ニュース株式インフレ転嫁が収益を押し上げ、FTSE 100のBunzlが5億ポンドの自社株買いを発表

インフレ転嫁が収益を押し上げ、FTSE 100のBunzlが5億ポンドの自社株買いを発表

著者: City AM Markets·

重要ポイント

  • Bunzlの上半期売上高は3%増の59.3億ポンド、営業利益は8%増の4億4,060万ポンドとなった。
  • 粗利益率は28.8%から29.4%に拡大し、インフレ圧力を顧客に転嫁した。
  • Bunzlは5億ポンドの自社株買いを開始し、中間配当を3%増額、通期利益率ガイダンスを前年並びに引き上げた。
  • 北米の売上高は食料品・食品サービスの好調で4.6%増加し、同地域はグループ売上高の52%を占める。
  • 同社はインフレ主導の業績の大部分は一時的なものと予想されるとして警戒を示した。
インフレ転嫁が収益を押し上げ、FTSE 100のBunzlが5億ポンドの自社株買いを発表

流通企業Bunzlは、FTSE 100のアウトソーシング企業としてインフレ圧力を顧客に転嫁することに成功し、最終利益が改善した。

包装資材や清掃用品から食品サービス、個人用保護具まで幅広い消耗品を、食料品・食品サービス・小売・医療などの分野の顧客に供給する同社は、上半期の売上高が3%増の59.3億ポンドとなり、商品市況に連動した価格調整と北米市場での成長に支えられた。

Bunzlの粗利益率(売上原価を差し引いた後に残る売上高の割合)は、前期の28.8%から29.4%に拡大した。同社はこの改善を「インフレ環境を効果的に管理する」能力によるものとした。プラスチック関連製品が、地政学的緊張と商品価格の変動による投入コスト上昇の影響を最も受けたと指摘されている。メーカーではなく流通業者であるBunzlの業績は、投入コストの圧力がサプライチェーンを通じて最終顧客にどう波及するかを示す指標として注目されている。
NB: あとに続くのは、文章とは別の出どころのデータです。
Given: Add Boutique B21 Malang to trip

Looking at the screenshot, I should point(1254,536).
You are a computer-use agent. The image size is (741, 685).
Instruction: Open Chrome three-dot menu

営業利益は8%増の4億4,060万ポンドとなり、営業利益率(日常の営業費用を支払った後、利払いや税金を控除する前に残る売上高の割合)は30ベーシスポイント拡大して7.3%となった。

IGのチーフ・マーケット・アナリスト、クリス・ビーチャンプ氏は次のように述べた。「Bunzlの株価は2025年にひどい年を経験し、2024年の高値から12月までにほぼ50%下落し、評価額では15年ぶりの安値をつけた」

「しかし今年は持ち直してきており、今朝のニュースはこれが単なる空売り解消による一時的な上昇ではなく、事業の力強い回復を基盤としたものであったことを示している。果敢に割安株を買った投資家は報われたが、本日のニュースの内容からすると、まだ上昇余地がある」

Bunzl、インフレの押し上げ効果は「一時的なもの」と指摘

利益率拡大を受けて、同社は通期の利益率ガイダンスを前年比横ばいに引き上げた。また、5億ポンドの自社株買いを開始し、中間配当を3%増額した。

一方で同社は、業績が「インフレの純影響によって牽引されており、その大部分は一時的な性質のものと予想される」と警戒した。これは、価格効果が薄れた後も基礎的な数量成長が勢いを維持できるかどうかを投資家が注視するシグルになっている。

英国の主要スーパーマーケットや商業施設小売業者を代表する英国小売業協会(BRC)は、エネルギーおよび商品コストの上昇を背景とした店舗価格インフレの急騰に懸念を示している。英国のインフレ率(総合)は7月までの12か月間で2.9%と、前回の2.6%から上昇した。これはエネルギー価格上限の再設定に続くものだった。

その他の地域では、Bunzlは北米の立て直しに支えられた。食料品および食品サービスの伸びにより、北米の売上高は4.6%増加した。同地域は同社の売上高の52%を占める。

英国では売上高が1.3%微増した一方、ケータリング企業Nisbetsの買収完了を受けて、営業利益率は6.6%から7.1%に上昇した。Nisbetsの買収は、同社が数十年にわたり各市場での拡大に用いてきた戦略である、小規模買収(ボルトオン)の長期的な方針の一環である。